既製品採用で発見した可能性

──具体的にどのような発見を?

 私の場合、それまでの注文住宅では、例えば開口部の建具はオーダーメードを基本にしていた。しかし「これからの家」では、木製サッシなど全て既製品を使っています。

 既成品のサッシをただ使うだけでは、オーダーメードに比べて手づくり感がどうしても損なわれる。だが断熱気密性能に影響しない範囲で、デザイン面でいろいろと工夫すれば、全体で調和を保ってやわらいだ表情に仕上げられます。そうした点は「これからの家」の仕事を通して、改めて実感できた。

 施工や構造に対する設計者としての認識も、それまでとは少し変化した気がしています。例えばグラスウールの施工性を考慮して「外周部にはできるだけ筋交いを設けずに構造用合板で剛性を持たせる」とか、「施工時にカットしなくて済むように間柱は455mmピッチで規則正しく配置して、“間崩れ”は避ける」とか。

 部材の選定はもちろんですが、設計の過程で配慮すべきこうした寸法や納め方など、自分の考え方がそれまで以上に明快に整理できていくことを楽しみました。

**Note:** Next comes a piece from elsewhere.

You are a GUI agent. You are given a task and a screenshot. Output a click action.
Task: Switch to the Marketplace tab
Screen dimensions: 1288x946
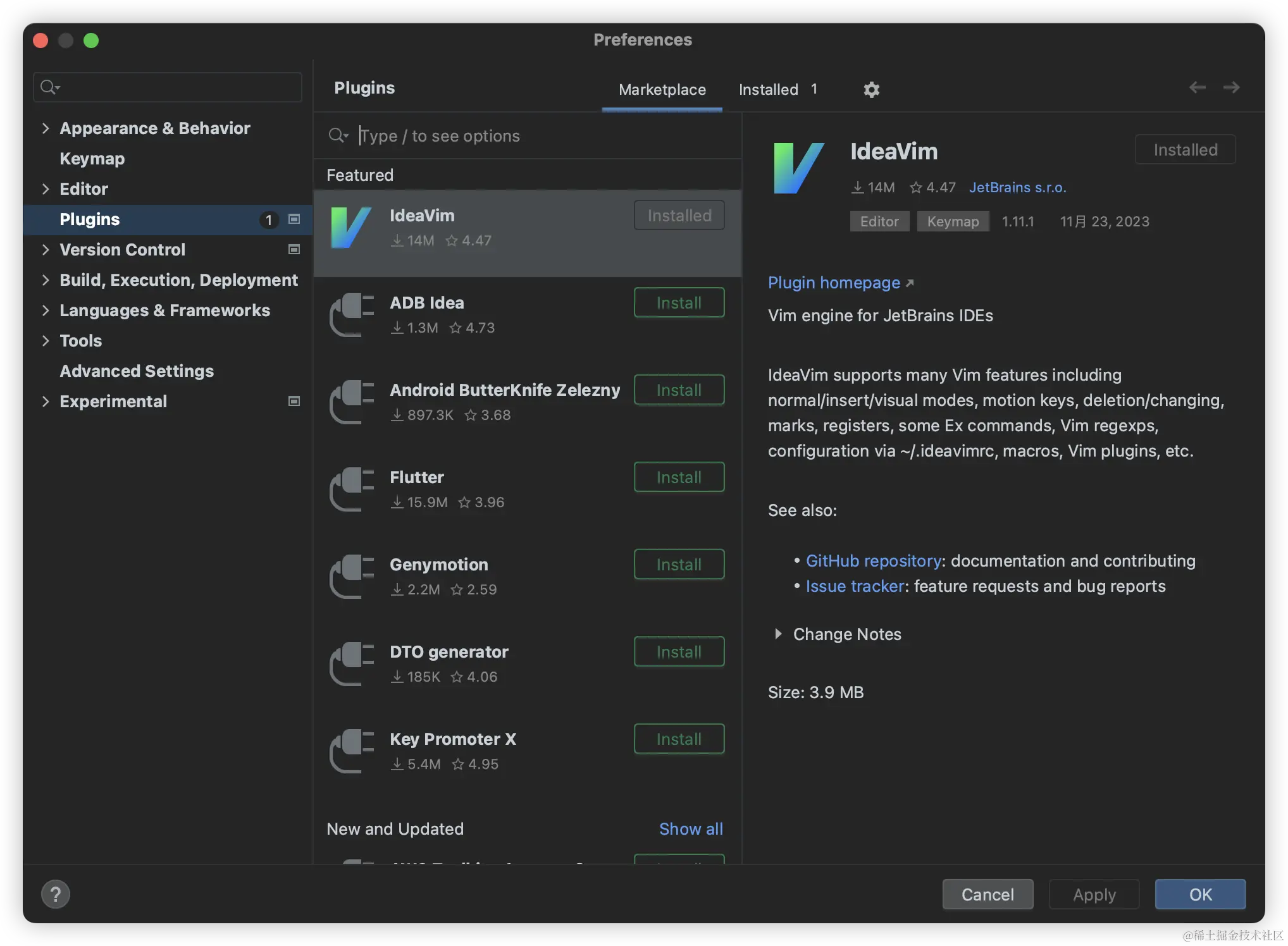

 「これからの家」では、里山の緑が広がる北西側にもあえて大開口を設けています。性能面でデータ的な裏付けがあればこそ、できたことでもある。こうした点も、それまでのセオリーに基づく家づくりとは違う発見だったかもしれません。

既製品でもデザインを加味して調和とやわらぎ
既製品でもデザインを加味して調和とやわらぎ
神戸市北区の里山住宅博ヴァンガードハウス「これからの家」の1階居間から北側を見る。幅の広い窓枠で既製品の木製サッシの存在感をやわらげた。開口部の上部には、水平材を通して視線を下げ、落ち着いた雰囲気をつくり上げている(写真:生田 将人)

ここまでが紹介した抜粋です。